Já o deputado federal Mendonça Filho (União Brasil-PE) criticou o que chamou de "omissão" do governo. "De forma cínica e vergonhosa, o PT chama a eleição na Venezuela de jornada ‘democrática e soberana’. Um tapa na cara da democracia!", afirmou, ao defender a convocação de Mauro Vieira na Câmara.

Na noite de segunda-feira, a Executiva Nacional do PT reconheceu em nota a eleição de Maduro.

Num primeiro momento, integrantes do Planalto e aliados de Lula fizeram questão de se distanciar do partido e disseram que ela não representava o posicionamento do governo. Ademais, classificaram-na como precipitada.

A fala de Lula veio no dia seguinte. Em entrevista, o presidente não criticou a nota de seu partido e disse ainda não ver nada grave no processo eleitoral venezuelano.

"Vejo a imprensa brasileira tratando como se fosse a Terceira Guerra Mundial. Não tem nada de anormal. Teve uma eleição, teve uma pessoa que disse que teve 51% e teve outra pessoa que disse ter tido 40 e poucos por cento. Um concorda outro não. Entra na Justiça e a Justiça faz."

A elaboração do comunicado do PT deixou evidente as divisões internas que o tema causa.

Gleisi Hoffmann e Gleide Andrade, respectivamente presidente e tesoureira do PT, estiveram com Lula na noite de segunda no Palácio da Alvorada. Ao deixaram o local por volta das 20h30, Gleisi informou a petistas que seria redigida uma nota sucinta de felicitação a Maduro.

Às 22h02, Gleisi encaminhou, via Whatsapp, o texto à cúpula petista. A nota foi aprovada às 22h15.

A presidente do partido disse à Folha que, apesar de ter estado com o presidente, não conversou com ele sobre a declaração.

Após a votação, o senador Humberto Costa (PE) sugeriu alterações no texto, mas a nota já estava aprovada. Cerca de uma hora depois, Valter Pomar, coordenador da corrente Articulação da Esquerda, a publicou no grupo do Diretório Nacional do PT.

Diretor de comunicação da Fundação Perseu Abramo, Alberto Cantalice apontou uma precipitação do comando do partido.
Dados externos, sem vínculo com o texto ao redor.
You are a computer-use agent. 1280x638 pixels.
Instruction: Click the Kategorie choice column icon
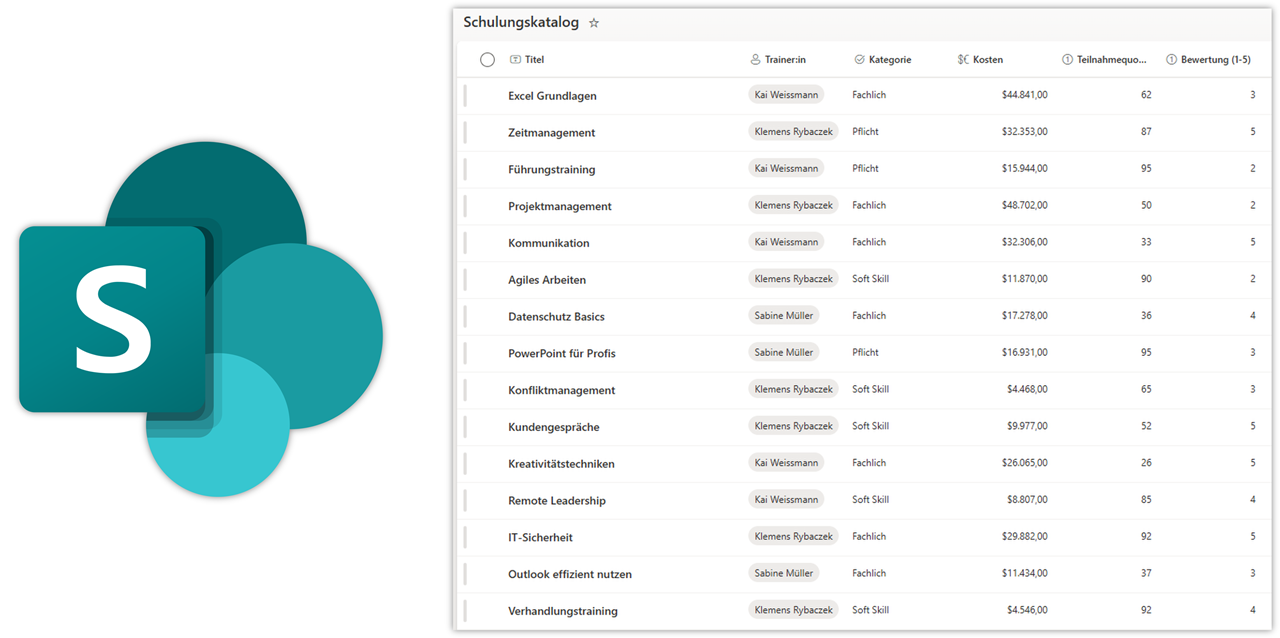(x=859, y=60)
Secretária-executiva do Foro de São Paulo, Mônica Valente, reagiu e disse defender a soberania da Venezuela.

Na noite da própria segunda, o deputado Reginaldo Lopes (MG), ex-líder do partido na Câmara, registrou sua crítica nas redes sociais. "Um governo verdadeiramente democrático convive com críticas, questionamentos e oposição organizada. A atuação de Maduro na Venezuela é a postura de um ditador", publicou.

Auxiliares de Lula deram início a uma operação para reduzir danos nesta quarta (31) e para tentar justificar a entrevista dada pelo presidente. Disseram que a fala na entrevista ocorreu de forma não planejada e foi mal colocada.

Eles afirmaram ainda que Lula já criticou Maduro no passado, por exemplo quando ele condenou a fala do ditador sobre um possível "banho de sangue" na Venezuela. Também houve um esforço para ressaltar que, apesar da fala de Lula, o governo não felicitou Maduro e tem insistido na cobranças pelas atas de votação.